- _What is required_
Print every row below word for word, changing nothing.
------ Supplied material ------
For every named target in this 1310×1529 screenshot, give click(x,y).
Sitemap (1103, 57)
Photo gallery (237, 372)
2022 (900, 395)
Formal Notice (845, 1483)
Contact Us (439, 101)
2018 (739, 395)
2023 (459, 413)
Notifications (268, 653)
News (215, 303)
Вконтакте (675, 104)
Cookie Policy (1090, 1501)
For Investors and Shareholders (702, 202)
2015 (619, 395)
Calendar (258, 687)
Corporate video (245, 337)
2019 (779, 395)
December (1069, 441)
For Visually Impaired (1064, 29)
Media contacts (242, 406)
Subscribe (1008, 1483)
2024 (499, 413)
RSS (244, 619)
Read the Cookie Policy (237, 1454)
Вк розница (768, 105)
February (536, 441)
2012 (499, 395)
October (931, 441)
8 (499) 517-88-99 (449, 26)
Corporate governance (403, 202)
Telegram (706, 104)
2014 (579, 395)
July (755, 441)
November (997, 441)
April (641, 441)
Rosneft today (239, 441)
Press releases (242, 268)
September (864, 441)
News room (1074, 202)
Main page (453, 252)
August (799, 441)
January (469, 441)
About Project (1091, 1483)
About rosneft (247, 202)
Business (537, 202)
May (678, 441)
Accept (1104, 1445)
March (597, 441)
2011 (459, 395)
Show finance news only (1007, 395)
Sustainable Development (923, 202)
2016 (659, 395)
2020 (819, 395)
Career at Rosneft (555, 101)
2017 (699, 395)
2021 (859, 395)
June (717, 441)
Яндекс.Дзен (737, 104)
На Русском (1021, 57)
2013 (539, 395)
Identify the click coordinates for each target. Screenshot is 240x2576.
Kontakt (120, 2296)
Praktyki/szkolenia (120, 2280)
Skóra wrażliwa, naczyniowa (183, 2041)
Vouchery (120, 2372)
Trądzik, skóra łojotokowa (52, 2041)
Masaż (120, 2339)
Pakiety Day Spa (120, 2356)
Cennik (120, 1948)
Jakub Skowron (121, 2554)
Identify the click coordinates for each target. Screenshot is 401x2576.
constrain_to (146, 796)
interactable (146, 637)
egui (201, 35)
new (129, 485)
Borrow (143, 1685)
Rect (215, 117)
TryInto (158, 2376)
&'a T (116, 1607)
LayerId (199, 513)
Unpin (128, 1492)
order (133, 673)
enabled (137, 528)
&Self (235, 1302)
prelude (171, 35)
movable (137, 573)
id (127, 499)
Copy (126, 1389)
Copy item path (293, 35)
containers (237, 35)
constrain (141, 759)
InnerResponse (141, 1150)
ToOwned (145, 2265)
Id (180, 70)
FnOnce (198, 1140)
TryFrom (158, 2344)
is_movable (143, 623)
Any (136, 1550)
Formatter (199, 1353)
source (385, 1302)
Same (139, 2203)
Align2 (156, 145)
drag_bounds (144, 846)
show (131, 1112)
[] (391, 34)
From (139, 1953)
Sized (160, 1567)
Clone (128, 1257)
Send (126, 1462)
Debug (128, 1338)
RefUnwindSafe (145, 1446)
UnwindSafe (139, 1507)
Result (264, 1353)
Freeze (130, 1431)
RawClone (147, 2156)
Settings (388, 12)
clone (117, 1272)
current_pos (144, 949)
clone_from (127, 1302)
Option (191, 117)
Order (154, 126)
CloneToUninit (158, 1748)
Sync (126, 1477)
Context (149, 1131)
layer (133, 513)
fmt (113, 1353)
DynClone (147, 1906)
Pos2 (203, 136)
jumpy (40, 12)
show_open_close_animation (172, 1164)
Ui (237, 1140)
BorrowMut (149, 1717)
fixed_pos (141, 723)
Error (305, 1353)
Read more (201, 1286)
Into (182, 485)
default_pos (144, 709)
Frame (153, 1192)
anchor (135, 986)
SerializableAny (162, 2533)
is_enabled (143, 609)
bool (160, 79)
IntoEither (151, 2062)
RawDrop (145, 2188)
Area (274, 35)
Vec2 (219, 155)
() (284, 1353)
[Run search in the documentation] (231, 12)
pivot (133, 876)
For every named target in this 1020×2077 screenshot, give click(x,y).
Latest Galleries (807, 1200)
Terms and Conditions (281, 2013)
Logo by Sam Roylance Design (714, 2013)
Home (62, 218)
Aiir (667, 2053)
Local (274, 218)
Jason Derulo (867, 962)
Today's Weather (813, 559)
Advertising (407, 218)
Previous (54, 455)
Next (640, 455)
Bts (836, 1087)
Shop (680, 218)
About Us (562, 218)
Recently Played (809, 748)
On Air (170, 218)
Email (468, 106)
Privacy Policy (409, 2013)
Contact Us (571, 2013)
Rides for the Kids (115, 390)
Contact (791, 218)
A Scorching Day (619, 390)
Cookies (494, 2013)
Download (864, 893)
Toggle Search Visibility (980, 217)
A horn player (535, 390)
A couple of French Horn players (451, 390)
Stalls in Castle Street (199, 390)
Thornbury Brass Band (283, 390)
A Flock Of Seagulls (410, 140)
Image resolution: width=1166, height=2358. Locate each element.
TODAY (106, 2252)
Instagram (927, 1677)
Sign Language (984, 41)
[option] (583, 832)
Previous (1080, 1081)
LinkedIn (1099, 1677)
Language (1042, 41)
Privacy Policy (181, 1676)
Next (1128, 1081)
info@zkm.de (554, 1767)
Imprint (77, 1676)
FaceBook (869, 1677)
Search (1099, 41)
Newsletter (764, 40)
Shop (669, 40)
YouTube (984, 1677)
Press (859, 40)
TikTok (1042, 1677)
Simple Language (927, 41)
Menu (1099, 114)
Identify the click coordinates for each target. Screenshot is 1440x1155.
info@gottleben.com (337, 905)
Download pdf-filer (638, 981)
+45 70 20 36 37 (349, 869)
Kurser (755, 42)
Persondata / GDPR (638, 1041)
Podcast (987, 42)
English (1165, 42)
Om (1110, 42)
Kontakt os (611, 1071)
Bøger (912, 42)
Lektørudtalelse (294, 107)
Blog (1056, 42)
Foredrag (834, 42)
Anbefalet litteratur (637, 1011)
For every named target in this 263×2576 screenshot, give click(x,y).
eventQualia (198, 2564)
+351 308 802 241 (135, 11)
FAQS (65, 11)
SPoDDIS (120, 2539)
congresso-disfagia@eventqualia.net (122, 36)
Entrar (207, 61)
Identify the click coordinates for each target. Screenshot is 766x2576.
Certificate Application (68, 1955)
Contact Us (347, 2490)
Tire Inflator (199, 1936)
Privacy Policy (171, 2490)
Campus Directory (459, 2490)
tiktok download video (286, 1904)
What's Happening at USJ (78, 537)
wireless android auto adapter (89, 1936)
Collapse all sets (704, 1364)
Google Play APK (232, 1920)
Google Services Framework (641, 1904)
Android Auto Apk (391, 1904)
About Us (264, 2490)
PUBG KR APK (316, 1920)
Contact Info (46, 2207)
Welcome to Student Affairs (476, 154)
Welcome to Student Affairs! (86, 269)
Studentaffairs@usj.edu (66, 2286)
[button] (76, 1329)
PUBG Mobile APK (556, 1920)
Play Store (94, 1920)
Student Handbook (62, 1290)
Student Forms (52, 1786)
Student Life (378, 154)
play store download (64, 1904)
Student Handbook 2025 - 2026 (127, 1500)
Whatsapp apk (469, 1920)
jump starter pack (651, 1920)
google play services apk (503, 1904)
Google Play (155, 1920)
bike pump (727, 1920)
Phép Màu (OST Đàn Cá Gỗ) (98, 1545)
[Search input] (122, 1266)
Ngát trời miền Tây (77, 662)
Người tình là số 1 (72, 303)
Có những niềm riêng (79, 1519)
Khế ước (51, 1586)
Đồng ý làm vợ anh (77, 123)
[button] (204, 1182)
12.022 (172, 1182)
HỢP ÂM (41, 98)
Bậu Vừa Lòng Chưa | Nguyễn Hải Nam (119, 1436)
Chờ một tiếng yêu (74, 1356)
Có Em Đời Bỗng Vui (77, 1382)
------
- _Output_
For every named target in this 1310×1529 screenshot, give click(x,y).
Sitemap (1103, 57)
Photo gallery (237, 372)
2022 (900, 395)
Formal Notice (845, 1483)
Contact Us (439, 101)
2018 (739, 395)
2023 (459, 413)
Notifications (268, 653)
News (215, 303)
Вконтакте (675, 104)
Cookie Policy (1090, 1501)
For Investors and Shareholders (702, 202)
2015 (619, 395)
Calendar (258, 687)
Corporate video (245, 337)
2019 (779, 395)
December (1069, 441)
For Visually Impaired (1064, 29)
Media contacts (242, 406)
Subscribe (1008, 1483)
2024 (499, 413)
RSS (244, 619)
Read the Cookie Policy (237, 1454)
Вк розница (768, 105)
February (536, 441)
2012 (499, 395)
October (931, 441)
8 (499) 517-88-99 (449, 26)
Corporate governance (403, 202)
Telegram (706, 104)
2014 (579, 395)
July (755, 441)
November (997, 441)
April (641, 441)
Rosneft today (239, 441)
Press releases (242, 268)
September (864, 441)
News room (1074, 202)
Main page (453, 252)
August (799, 441)
January (469, 441)
About Project (1091, 1483)
About rosneft (247, 202)
Business (537, 202)
May (678, 441)
Accept (1104, 1445)
March (597, 441)
2011 (459, 395)
Show finance news only (1007, 395)
Sustainable Development (923, 202)
2016 (659, 395)
2020 (819, 395)
Career at Rosneft (555, 101)
2017 (699, 395)
2021 (859, 395)
June (717, 441)
Яндекс.Дзен (737, 104)
На Русском (1021, 57)
2013 (539, 395)
Identify the click coordinates for each target. Screenshot is 240x2576.
Kontakt (120, 2296)
Praktyki/szkolenia (120, 2280)
Skóra wrażliwa, naczyniowa (183, 2041)
Vouchery (120, 2372)
Trądzik, skóra łojotokowa (52, 2041)
Masaż (120, 2339)
Pakiety Day Spa (120, 2356)
Cennik (120, 1948)
Jakub Skowron (121, 2554)
Identify the click coordinates for each target. Screenshot is 401x2576.
constrain_to (146, 796)
interactable (146, 637)
egui (201, 35)
new (129, 485)
Borrow (143, 1685)
Rect (215, 117)
TryInto (158, 2376)
&'a T (116, 1607)
LayerId (199, 513)
Unpin (128, 1492)
order (133, 673)
enabled (137, 528)
&Self (235, 1302)
prelude (171, 35)
movable (137, 573)
id (127, 499)
Copy (126, 1389)
Copy item path (293, 35)
containers (237, 35)
constrain (141, 759)
InnerResponse (141, 1150)
ToOwned (145, 2265)
Id (180, 70)
FnOnce (198, 1140)
TryFrom (158, 2344)
is_movable (143, 623)
Any (136, 1550)
Formatter (199, 1353)
source (385, 1302)
Same (139, 2203)
Align2 (156, 145)
drag_bounds (144, 846)
show (131, 1112)
[] (391, 34)
From (139, 1953)
Sized (160, 1567)
Clone (128, 1257)
Send (126, 1462)
Debug (128, 1338)
RefUnwindSafe (145, 1446)
UnwindSafe (139, 1507)
Result (264, 1353)
Freeze (130, 1431)
RawClone (147, 2156)
Settings (388, 12)
clone (117, 1272)
current_pos (144, 949)
clone_from (127, 1302)
Option (191, 117)
Order (154, 126)
CloneToUninit (158, 1748)
Sync (126, 1477)
Context (149, 1131)
layer (133, 513)
fmt (113, 1353)
DynClone (147, 1906)
Pos2 (203, 136)
jumpy (40, 12)
show_open_close_animation (172, 1164)
Ui (237, 1140)
BorrowMut (149, 1717)
fixed_pos (141, 723)
Error (305, 1353)
Read more (201, 1286)
Into (182, 485)
default_pos (144, 709)
Frame (153, 1192)
anchor (135, 986)
SerializableAny (162, 2533)
is_enabled (143, 609)
bool (160, 79)
IntoEither (151, 2062)
RawDrop (145, 2188)
Area (274, 35)
Vec2 (219, 155)
() (284, 1353)
[Run search in the documentation] (231, 12)
pivot (133, 876)
For every named target in this 1020×2077 screenshot, give click(x,y).
Latest Galleries (807, 1200)
Terms and Conditions (281, 2013)
Logo by Sam Roylance Design (714, 2013)
Home (62, 218)
Aiir (667, 2053)
Local (274, 218)
Jason Derulo (867, 962)
Today's Weather (813, 559)
Advertising (407, 218)
Previous (54, 455)
Next (640, 455)
Bts (836, 1087)
Shop (680, 218)
About Us (562, 218)
Recently Played (809, 748)
On Air (170, 218)
Email (468, 106)
Privacy Policy (409, 2013)
Contact Us (571, 2013)
Rides for the Kids (115, 390)
Contact (791, 218)
A Scorching Day (619, 390)
Cookies (494, 2013)
Download (864, 893)
Toggle Search Visibility (980, 217)
A horn player (535, 390)
A couple of French Horn players (451, 390)
Stalls in Castle Street (199, 390)
Thornbury Brass Band (283, 390)
A Flock Of Seagulls (410, 140)
Image resolution: width=1166, height=2358. Locate each element.
TODAY (106, 2252)
Instagram (927, 1677)
Sign Language (984, 41)
[option] (583, 832)
Previous (1080, 1081)
LinkedIn (1099, 1677)
Language (1042, 41)
Privacy Policy (181, 1676)
Next (1128, 1081)
info@zkm.de (554, 1767)
Imprint (77, 1676)
FaceBook (869, 1677)
Search (1099, 41)
Newsletter (764, 40)
Shop (669, 40)
YouTube (984, 1677)
Press (859, 40)
TikTok (1042, 1677)
Simple Language (927, 41)
Menu (1099, 114)
Identify the click coordinates for each target. Screenshot is 1440x1155.
info@gottleben.com (337, 905)
Download pdf-filer (638, 981)
+45 70 20 36 37 (349, 869)
Kurser (755, 42)
Persondata / GDPR (638, 1041)
Podcast (987, 42)
English (1165, 42)
Om (1110, 42)
Kontakt os (611, 1071)
Bøger (912, 42)
Lektørudtalelse (294, 107)
Blog (1056, 42)
Foredrag (834, 42)
Anbefalet litteratur (637, 1011)
For every named target in this 263×2576 screenshot, give click(x,y).
eventQualia (198, 2564)
+351 308 802 241 (135, 11)
FAQS (65, 11)
SPoDDIS (120, 2539)
congresso-disfagia@eventqualia.net (122, 36)
Entrar (207, 61)
Identify the click coordinates for each target. Screenshot is 766x2576.
Certificate Application (68, 1955)
Contact Us (347, 2490)
Tire Inflator (199, 1936)
Privacy Policy (171, 2490)
Campus Directory (459, 2490)
tiktok download video (286, 1904)
What's Happening at USJ (78, 537)
wireless android auto adapter (89, 1936)
Collapse all sets (704, 1364)
Google Play APK (232, 1920)
Google Services Framework (641, 1904)
Android Auto Apk (391, 1904)
About Us (264, 2490)
PUBG KR APK (316, 1920)
Contact Info (46, 2207)
Welcome to Student Affairs (476, 154)
Welcome to Student Affairs! (86, 269)
Studentaffairs@usj.edu (66, 2286)
[button] (76, 1329)
PUBG Mobile APK (556, 1920)
Play Store (94, 1920)
Student Handbook (62, 1290)
Student Forms (52, 1786)
Student Life (378, 154)
play store download (64, 1904)
Student Handbook 2025 - 2026 (127, 1500)
Whatsapp apk (469, 1920)
jump starter pack (651, 1920)
google play services apk (503, 1904)
Google Play (155, 1920)
bike pump (727, 1920)
Phép Màu (OST Đàn Cá Gỗ) (98, 1545)
[Search input] (122, 1266)
Ngát trời miền Tây (77, 662)
Người tình là số 1 (72, 303)
Có những niềm riêng (79, 1519)
Khế ước (51, 1586)
Đồng ý làm vợ anh (77, 123)
[button] (204, 1182)
12.022 (172, 1182)
HỢP ÂM (41, 98)
Bậu Vừa Lòng Chưa | Nguyễn Hải Nam (119, 1436)
Chờ một tiếng yêu (74, 1356)
Có Em Đời Bỗng Vui (77, 1382)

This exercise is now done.